In terms of UX, this is also a critical step forward. The approach is should be able to provide a seamless an interaction for visual and non-visual users alike, in synchronization. Effectively, it pushes MathJax's Accessibility Extensions from client- to server-side, requiring minimal JavaScript (just a keyboard event listener) to expose the content, without live region hacks, and with a solid non-JS fallback. It provides a clear path for making even that bit of JS obsolete through natural improvements to ARIA. It opens a path to finally get rid of the horrible hackery such as JAWS did back in the day, manipulating IE's DOM to manipulate MathJax, or Texthelp is doing today by injecting JS on the client (yuck!, and also badly failing when content-security is in place).

Even better, if you combine it with the previous part (exposing specialized Braille which SRE can soon produce), then this would immediately become the by far best, universal rendering of equation layout on the web: robust, high-quality, customizable, precise. And it is a solution that will only get better as standards evolve while leaving the full control with the author (with or without aid of heuristics at authoring time).

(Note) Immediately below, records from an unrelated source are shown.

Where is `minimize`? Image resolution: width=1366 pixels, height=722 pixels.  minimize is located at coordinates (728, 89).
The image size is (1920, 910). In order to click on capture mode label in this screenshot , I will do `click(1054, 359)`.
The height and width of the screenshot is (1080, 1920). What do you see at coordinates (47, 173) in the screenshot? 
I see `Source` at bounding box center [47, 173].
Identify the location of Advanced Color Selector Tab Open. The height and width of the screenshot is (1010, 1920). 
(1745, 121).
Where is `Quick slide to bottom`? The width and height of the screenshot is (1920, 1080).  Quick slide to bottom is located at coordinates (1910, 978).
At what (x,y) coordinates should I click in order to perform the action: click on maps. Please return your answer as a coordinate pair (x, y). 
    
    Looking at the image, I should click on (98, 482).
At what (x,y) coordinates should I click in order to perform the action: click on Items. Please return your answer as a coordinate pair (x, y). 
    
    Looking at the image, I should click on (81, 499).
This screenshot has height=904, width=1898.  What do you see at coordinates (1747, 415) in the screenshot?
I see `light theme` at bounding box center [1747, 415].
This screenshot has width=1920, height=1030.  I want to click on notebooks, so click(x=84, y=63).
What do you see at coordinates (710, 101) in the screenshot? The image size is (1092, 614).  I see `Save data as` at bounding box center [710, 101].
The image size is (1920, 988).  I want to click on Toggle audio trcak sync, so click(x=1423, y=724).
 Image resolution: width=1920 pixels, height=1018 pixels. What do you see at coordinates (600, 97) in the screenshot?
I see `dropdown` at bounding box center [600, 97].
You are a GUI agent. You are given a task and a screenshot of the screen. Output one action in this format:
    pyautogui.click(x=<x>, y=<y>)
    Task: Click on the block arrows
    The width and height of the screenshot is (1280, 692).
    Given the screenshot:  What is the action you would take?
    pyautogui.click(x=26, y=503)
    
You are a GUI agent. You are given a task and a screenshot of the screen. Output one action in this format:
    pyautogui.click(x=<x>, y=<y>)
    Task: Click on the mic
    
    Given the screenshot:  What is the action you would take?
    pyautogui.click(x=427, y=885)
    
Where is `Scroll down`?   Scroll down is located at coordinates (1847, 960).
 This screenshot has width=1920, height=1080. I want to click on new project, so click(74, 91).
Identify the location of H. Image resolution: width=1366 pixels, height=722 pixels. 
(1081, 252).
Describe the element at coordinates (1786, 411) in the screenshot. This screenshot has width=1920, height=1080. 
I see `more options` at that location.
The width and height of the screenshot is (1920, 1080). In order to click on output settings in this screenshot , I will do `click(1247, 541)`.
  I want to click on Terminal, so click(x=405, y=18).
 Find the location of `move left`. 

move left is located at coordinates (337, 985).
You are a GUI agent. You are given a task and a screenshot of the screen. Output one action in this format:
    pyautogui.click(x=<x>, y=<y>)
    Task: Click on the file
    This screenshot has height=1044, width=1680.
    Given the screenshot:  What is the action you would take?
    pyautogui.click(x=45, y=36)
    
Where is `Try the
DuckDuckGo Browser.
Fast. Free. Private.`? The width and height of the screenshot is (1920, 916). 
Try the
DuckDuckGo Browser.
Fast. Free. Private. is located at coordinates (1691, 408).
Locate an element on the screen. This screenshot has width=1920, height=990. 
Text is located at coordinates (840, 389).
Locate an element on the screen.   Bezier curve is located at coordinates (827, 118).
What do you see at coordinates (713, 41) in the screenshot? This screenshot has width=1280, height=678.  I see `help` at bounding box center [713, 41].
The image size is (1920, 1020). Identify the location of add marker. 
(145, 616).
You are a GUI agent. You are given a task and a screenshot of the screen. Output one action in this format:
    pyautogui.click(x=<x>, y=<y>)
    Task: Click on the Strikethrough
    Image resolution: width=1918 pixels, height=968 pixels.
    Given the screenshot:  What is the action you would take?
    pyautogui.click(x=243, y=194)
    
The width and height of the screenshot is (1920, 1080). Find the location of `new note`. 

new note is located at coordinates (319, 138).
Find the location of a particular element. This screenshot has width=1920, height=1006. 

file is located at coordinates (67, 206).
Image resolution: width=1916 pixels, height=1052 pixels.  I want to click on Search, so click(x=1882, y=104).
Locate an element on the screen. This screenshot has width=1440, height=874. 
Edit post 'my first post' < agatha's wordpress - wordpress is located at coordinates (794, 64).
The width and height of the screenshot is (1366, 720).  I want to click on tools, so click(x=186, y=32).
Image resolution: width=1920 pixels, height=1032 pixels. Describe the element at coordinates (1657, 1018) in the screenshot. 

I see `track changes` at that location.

I'll dig into this more some other time but admittedly, I'm pretty excited.

Coda

You can find the organizers' report at aimath.org but you can take one thing away: It's looking very good for accessible equation layout on the web these days. And it will only get better.

If we can continue these workshops, things will move faster for everyone. And maybe, just maybe, we can even finally move on to actual mathematics (and other STEM content) on the web.